Re: remove zero_page (was Re: -mm merge plans for 2.6.24)

!MAILaRCHIVE_VOTE_RePLACE
Previous message: [thread] [date] [author]
Next message: [thread] [date] [author]
To: Hugh Dickins <hugh@...>
Cc: Nick Piggin <nickpiggin@...>, Andrew Morton <akpm@...>, <linux-mm@...>, <linux-kernel@...>
Date: Wednesday, October 10, 2007 - 1:20 am

On Wed, 10 Oct 2007, Hugh Dickins wrote:


The problem is, those first "remove ref-counting" patches were ugly 
*regardless* of ZERO_PAGE.

We (yes, largely I) fixed up the mess since. The whole vm_normal_page() 
and the magic PFN_REMAP thing got rid of a lot of the problems.

And I bet that we could do something very similar wrt the zero page too.

Basically, the ZERO page could act pretty much exactly like a PFN_REMAP 
page: the VM would not touch it. No rmap, no page refcounting, no nothing.

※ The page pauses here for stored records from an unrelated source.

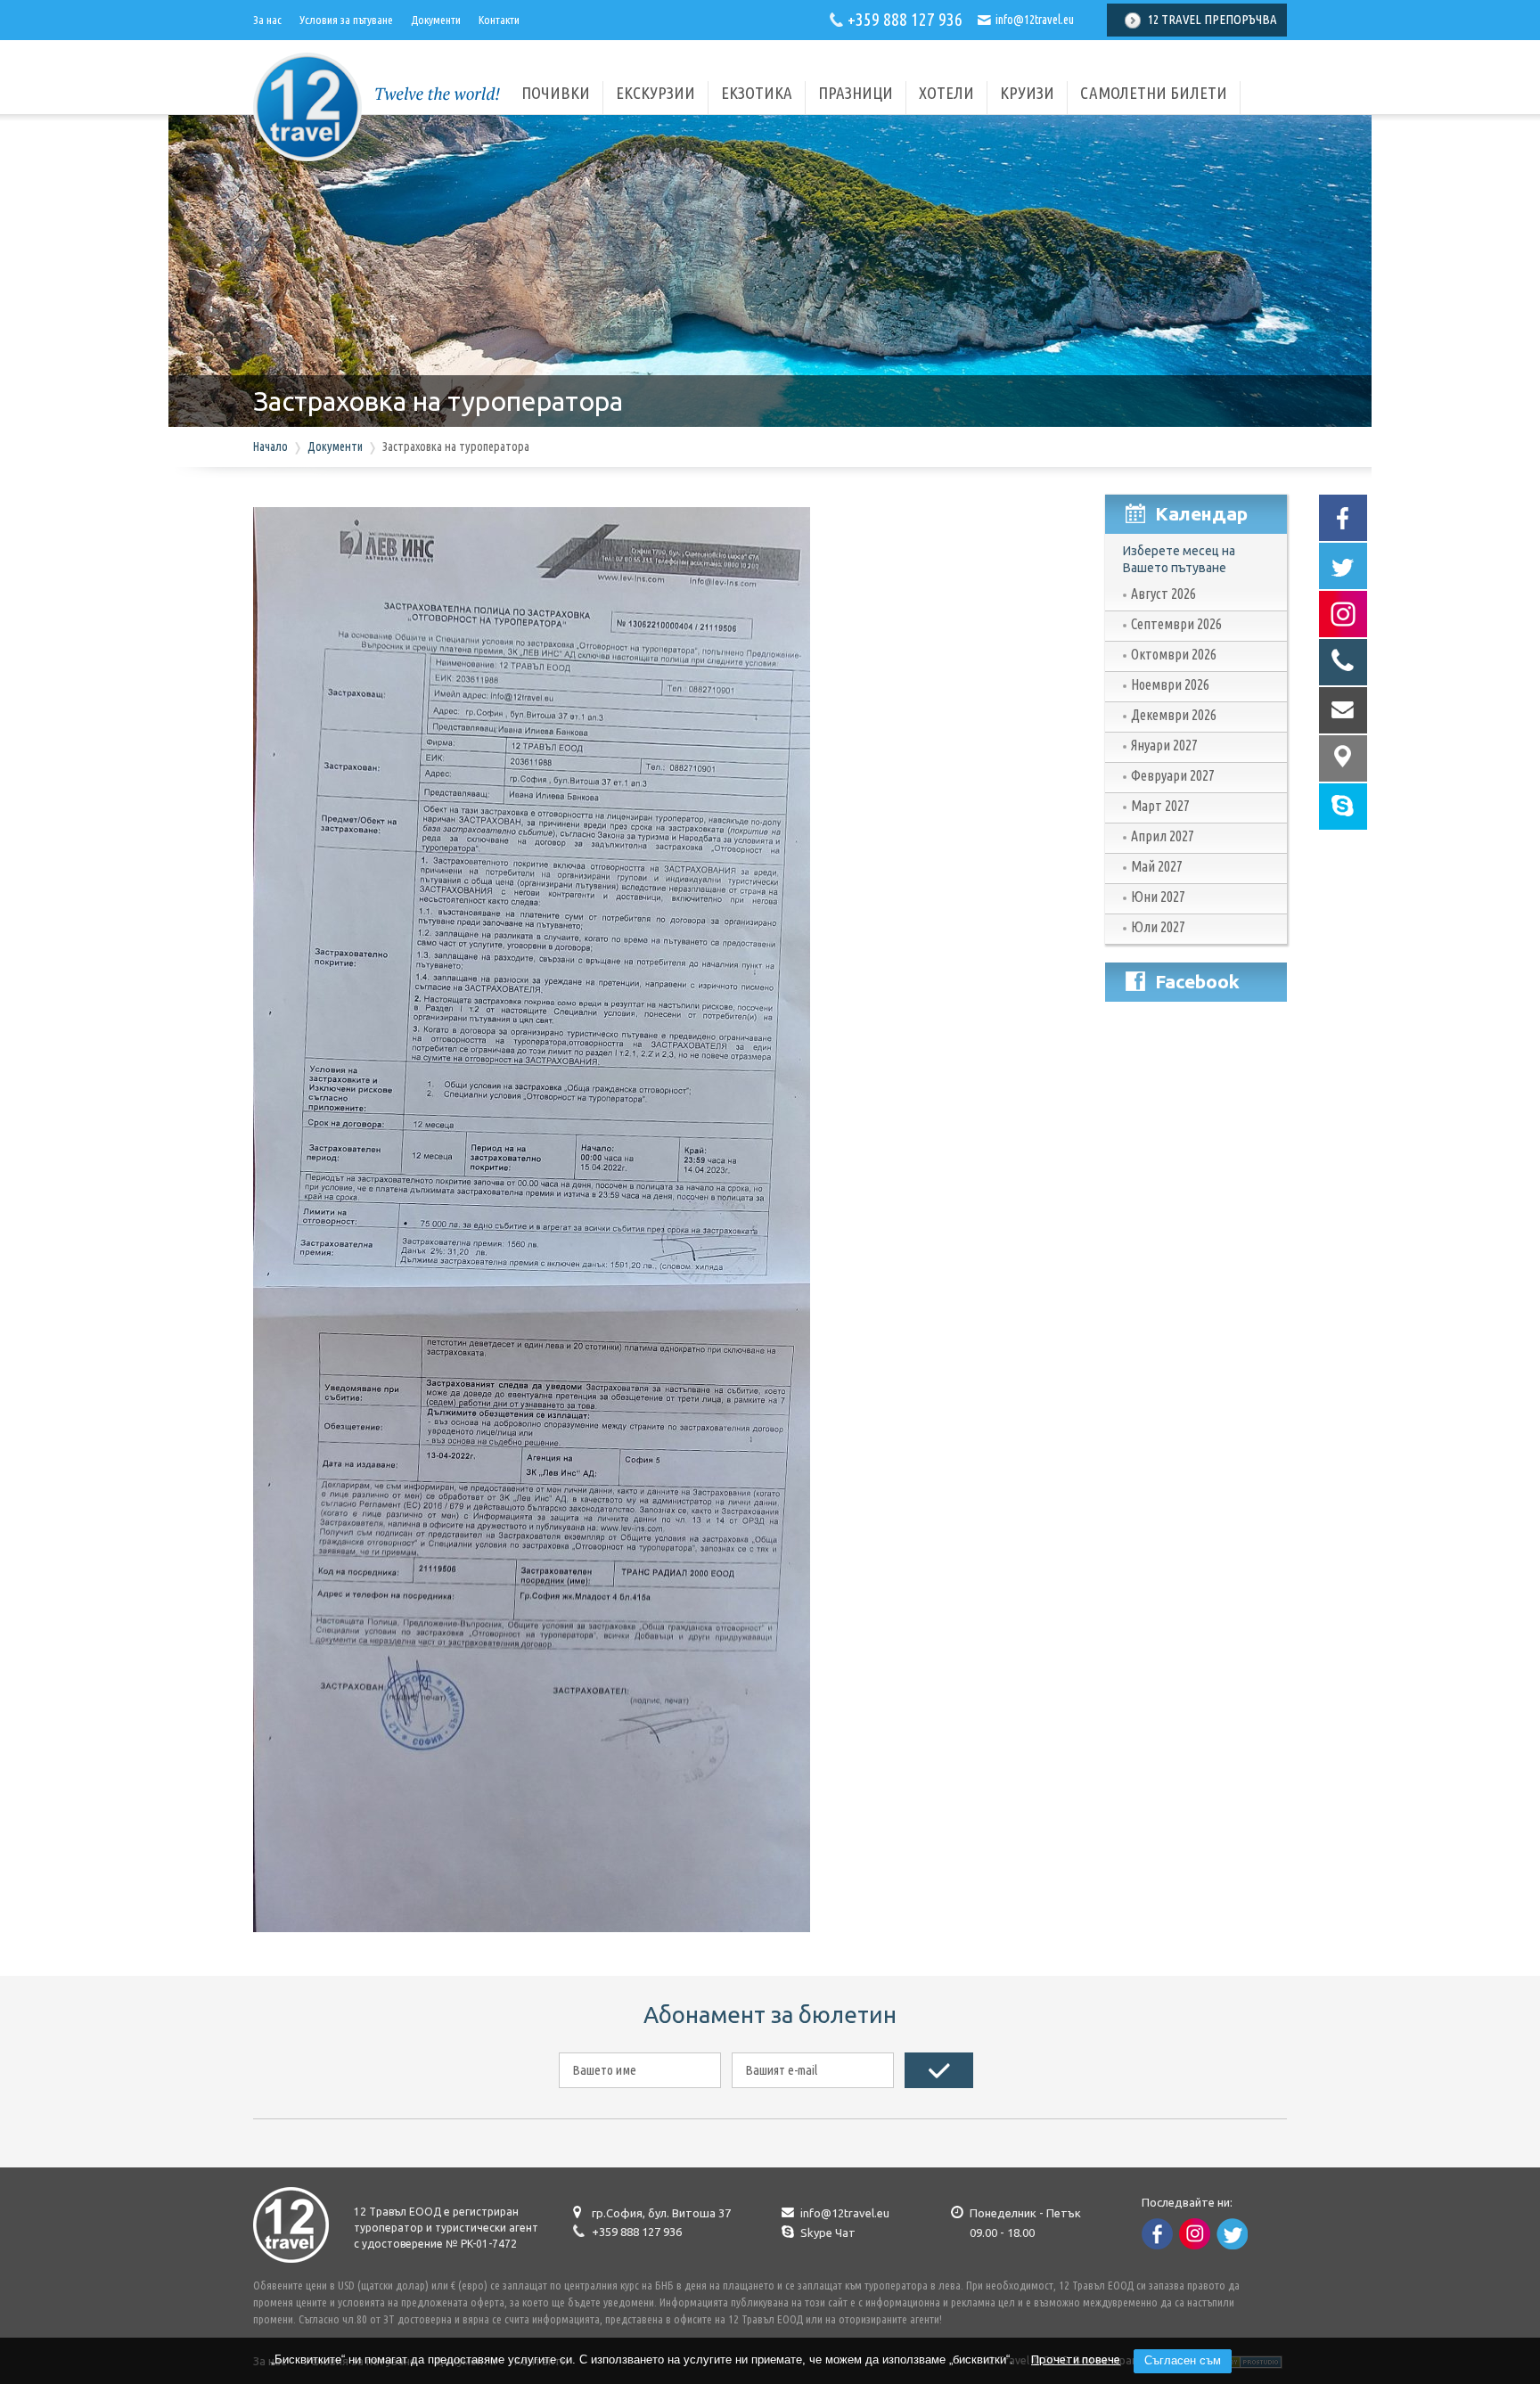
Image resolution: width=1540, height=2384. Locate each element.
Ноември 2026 (1170, 684)
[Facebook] (1343, 518)
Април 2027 (1162, 836)
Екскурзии (655, 92)
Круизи (1027, 92)
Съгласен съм (1182, 2360)
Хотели (946, 92)
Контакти (499, 19)
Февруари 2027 (1173, 775)
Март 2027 (1160, 806)
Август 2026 (1163, 594)
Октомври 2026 (1173, 654)
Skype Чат (828, 2232)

This following patch is not meant to be even half-way correct (it's not 
even _remotely_ tested), but is just meant to be a rough "grep for 
ZERO_PAGE in the VM, and see what happens if you don't ref-count it".

Would something like the below work? I dunno. But I suspect it would. I 
doubt anybody has the energy to actually try to actually follow through on 
it, which is why I'm not pushing on it any more, and why I'll accept 
Nick's patch to just remove ZERO_PAGE, but I really *am* very unhappy 
about this.

The "page refcounting cleanups" in the VM back when were really painful. 
And dammit, I felt like I was the one who had to clean them up after you 
guys. Which makes me really testy on this subject.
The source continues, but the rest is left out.